■ Try it: Which lines in the records below hold the word "computer"? Copy each of them.

■ Records shown:
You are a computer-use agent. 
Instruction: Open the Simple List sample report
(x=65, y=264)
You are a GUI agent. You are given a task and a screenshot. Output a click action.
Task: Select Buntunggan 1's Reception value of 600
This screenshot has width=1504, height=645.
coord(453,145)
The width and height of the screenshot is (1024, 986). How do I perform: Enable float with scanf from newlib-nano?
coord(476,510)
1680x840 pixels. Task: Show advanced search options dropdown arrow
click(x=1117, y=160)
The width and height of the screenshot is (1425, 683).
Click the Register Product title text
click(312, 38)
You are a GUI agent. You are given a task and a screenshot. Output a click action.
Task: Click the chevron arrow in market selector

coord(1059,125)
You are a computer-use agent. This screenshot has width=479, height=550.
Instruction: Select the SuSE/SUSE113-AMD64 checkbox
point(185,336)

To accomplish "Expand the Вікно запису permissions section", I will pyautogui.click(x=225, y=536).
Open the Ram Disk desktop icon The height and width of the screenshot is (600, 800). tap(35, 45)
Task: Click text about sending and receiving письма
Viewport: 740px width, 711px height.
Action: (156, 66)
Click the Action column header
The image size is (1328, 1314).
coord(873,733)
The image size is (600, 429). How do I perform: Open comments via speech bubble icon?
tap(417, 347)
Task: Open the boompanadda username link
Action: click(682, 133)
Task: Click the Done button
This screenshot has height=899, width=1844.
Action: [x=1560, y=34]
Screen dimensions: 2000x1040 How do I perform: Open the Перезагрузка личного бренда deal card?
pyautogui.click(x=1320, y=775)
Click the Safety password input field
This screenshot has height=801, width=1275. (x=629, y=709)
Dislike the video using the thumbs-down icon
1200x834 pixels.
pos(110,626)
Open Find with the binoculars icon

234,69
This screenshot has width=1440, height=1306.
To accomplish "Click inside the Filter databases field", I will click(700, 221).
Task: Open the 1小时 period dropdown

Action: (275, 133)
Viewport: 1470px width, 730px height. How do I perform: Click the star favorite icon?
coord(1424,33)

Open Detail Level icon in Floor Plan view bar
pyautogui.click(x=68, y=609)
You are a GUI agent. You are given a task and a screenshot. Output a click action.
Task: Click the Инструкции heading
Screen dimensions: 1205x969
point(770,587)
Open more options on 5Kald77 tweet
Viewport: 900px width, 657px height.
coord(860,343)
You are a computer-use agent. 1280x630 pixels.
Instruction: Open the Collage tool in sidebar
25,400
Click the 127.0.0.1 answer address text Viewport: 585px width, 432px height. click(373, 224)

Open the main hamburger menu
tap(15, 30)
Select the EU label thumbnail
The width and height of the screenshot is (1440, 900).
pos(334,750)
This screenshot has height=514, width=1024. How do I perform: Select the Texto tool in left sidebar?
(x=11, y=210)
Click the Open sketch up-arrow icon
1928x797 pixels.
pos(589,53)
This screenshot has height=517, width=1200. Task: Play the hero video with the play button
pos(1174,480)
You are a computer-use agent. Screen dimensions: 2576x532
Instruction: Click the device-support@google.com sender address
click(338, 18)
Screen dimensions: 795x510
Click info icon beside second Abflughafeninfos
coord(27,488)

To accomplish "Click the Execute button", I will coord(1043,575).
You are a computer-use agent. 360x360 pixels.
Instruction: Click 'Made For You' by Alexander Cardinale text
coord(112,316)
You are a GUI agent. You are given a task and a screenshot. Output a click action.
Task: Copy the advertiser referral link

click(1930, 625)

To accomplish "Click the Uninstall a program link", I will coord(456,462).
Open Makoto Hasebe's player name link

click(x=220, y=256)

■ Answer for this exercise:
You are a computer-use agent. 
You are a computer-use agent. This screenshot has width=479, height=550.
You are a computer-use agent. 1280x630 pixels.
You are a computer-use agent. Screen dimensions: 2576x532
You are a computer-use agent. 360x360 pixels.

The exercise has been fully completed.